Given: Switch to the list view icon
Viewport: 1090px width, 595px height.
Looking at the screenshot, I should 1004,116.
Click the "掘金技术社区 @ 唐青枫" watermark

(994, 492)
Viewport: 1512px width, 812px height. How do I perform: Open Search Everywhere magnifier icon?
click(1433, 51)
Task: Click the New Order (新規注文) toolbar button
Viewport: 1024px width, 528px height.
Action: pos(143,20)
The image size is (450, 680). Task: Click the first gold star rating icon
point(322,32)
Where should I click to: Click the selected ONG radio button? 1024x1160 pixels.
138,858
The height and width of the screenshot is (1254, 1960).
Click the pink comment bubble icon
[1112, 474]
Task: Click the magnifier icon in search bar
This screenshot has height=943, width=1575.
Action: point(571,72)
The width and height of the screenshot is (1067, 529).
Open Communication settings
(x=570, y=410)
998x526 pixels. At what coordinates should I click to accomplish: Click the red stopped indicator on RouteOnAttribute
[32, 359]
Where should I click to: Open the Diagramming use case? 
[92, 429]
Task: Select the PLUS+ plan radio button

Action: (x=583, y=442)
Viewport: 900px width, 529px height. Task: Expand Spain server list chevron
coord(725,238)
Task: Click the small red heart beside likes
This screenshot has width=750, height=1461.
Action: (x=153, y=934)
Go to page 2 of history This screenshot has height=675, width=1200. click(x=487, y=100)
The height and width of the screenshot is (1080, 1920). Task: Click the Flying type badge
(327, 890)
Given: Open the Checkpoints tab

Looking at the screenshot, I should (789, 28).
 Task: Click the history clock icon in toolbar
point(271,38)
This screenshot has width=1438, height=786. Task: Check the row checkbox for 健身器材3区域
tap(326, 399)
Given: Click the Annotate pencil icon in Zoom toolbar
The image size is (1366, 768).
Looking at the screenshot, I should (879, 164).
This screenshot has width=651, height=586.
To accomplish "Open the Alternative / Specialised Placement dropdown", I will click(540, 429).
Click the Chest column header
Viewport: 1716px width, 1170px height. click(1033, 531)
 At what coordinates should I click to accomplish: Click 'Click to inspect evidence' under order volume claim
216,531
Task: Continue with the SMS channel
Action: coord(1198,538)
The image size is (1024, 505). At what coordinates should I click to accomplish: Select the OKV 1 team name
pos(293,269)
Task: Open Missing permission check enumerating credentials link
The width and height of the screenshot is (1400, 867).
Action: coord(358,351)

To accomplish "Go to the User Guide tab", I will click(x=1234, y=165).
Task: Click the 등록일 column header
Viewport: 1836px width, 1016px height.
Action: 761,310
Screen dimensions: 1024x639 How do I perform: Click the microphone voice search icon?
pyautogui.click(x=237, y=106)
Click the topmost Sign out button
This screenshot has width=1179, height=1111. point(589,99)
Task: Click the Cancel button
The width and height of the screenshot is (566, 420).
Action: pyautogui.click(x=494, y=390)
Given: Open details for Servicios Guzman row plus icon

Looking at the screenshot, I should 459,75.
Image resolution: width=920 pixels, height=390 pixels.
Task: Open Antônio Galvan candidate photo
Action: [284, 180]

■ **WHAT TO WORK ON**
What is needed is a word-for-word copy of all the records above.

■ **TASK SOLUTION**
Given: Switch to the list view icon
Viewport: 1090px width, 595px height.
Looking at the screenshot, I should 1004,116.
Click the "掘金技术社区 @ 唐青枫" watermark

(994, 492)
Viewport: 1512px width, 812px height. How do I perform: Open Search Everywhere magnifier icon?
click(1433, 51)
Task: Click the New Order (新規注文) toolbar button
Viewport: 1024px width, 528px height.
Action: pos(143,20)
The image size is (450, 680). Task: Click the first gold star rating icon
point(322,32)
Where should I click to: Click the selected ONG radio button? 1024x1160 pixels.
138,858
The height and width of the screenshot is (1254, 1960).
Click the pink comment bubble icon
[1112, 474]
Task: Click the magnifier icon in search bar
This screenshot has height=943, width=1575.
Action: point(571,72)
The width and height of the screenshot is (1067, 529).
Open Communication settings
(x=570, y=410)
998x526 pixels. At what coordinates should I click to accomplish: Click the red stopped indicator on RouteOnAttribute
[32, 359]
Where should I click to: Open the Diagramming use case? 
[92, 429]
Task: Select the PLUS+ plan radio button

Action: (x=583, y=442)
Viewport: 900px width, 529px height. Task: Expand Spain server list chevron
coord(725,238)
Task: Click the small red heart beside likes
This screenshot has width=750, height=1461.
Action: (x=153, y=934)
Go to page 2 of history This screenshot has height=675, width=1200. click(x=487, y=100)
The height and width of the screenshot is (1080, 1920). Task: Click the Flying type badge
(327, 890)
Given: Open the Checkpoints tab

Looking at the screenshot, I should (789, 28).
 Task: Click the history clock icon in toolbar
point(271,38)
This screenshot has width=1438, height=786. Task: Check the row checkbox for 健身器材3区域
tap(326, 399)
Given: Click the Annotate pencil icon in Zoom toolbar
The image size is (1366, 768).
Looking at the screenshot, I should (879, 164).
This screenshot has width=651, height=586.
To accomplish "Open the Alternative / Specialised Placement dropdown", I will click(540, 429).
Click the Chest column header
Viewport: 1716px width, 1170px height. click(1033, 531)
 At what coordinates should I click to accomplish: Click 'Click to inspect evidence' under order volume claim
216,531
Task: Continue with the SMS channel
Action: coord(1198,538)
The image size is (1024, 505). At what coordinates should I click to accomplish: Select the OKV 1 team name
pos(293,269)
Task: Open Missing permission check enumerating credentials link
The width and height of the screenshot is (1400, 867).
Action: coord(358,351)

To accomplish "Go to the User Guide tab", I will click(x=1234, y=165).
Task: Click the 등록일 column header
Viewport: 1836px width, 1016px height.
Action: 761,310
Screen dimensions: 1024x639 How do I perform: Click the microphone voice search icon?
pyautogui.click(x=237, y=106)
Click the topmost Sign out button
This screenshot has width=1179, height=1111. point(589,99)
Task: Click the Cancel button
The width and height of the screenshot is (566, 420).
Action: pyautogui.click(x=494, y=390)
Given: Open details for Servicios Guzman row plus icon

Looking at the screenshot, I should 459,75.
Image resolution: width=920 pixels, height=390 pixels.
Task: Open Antônio Galvan candidate photo
Action: [284, 180]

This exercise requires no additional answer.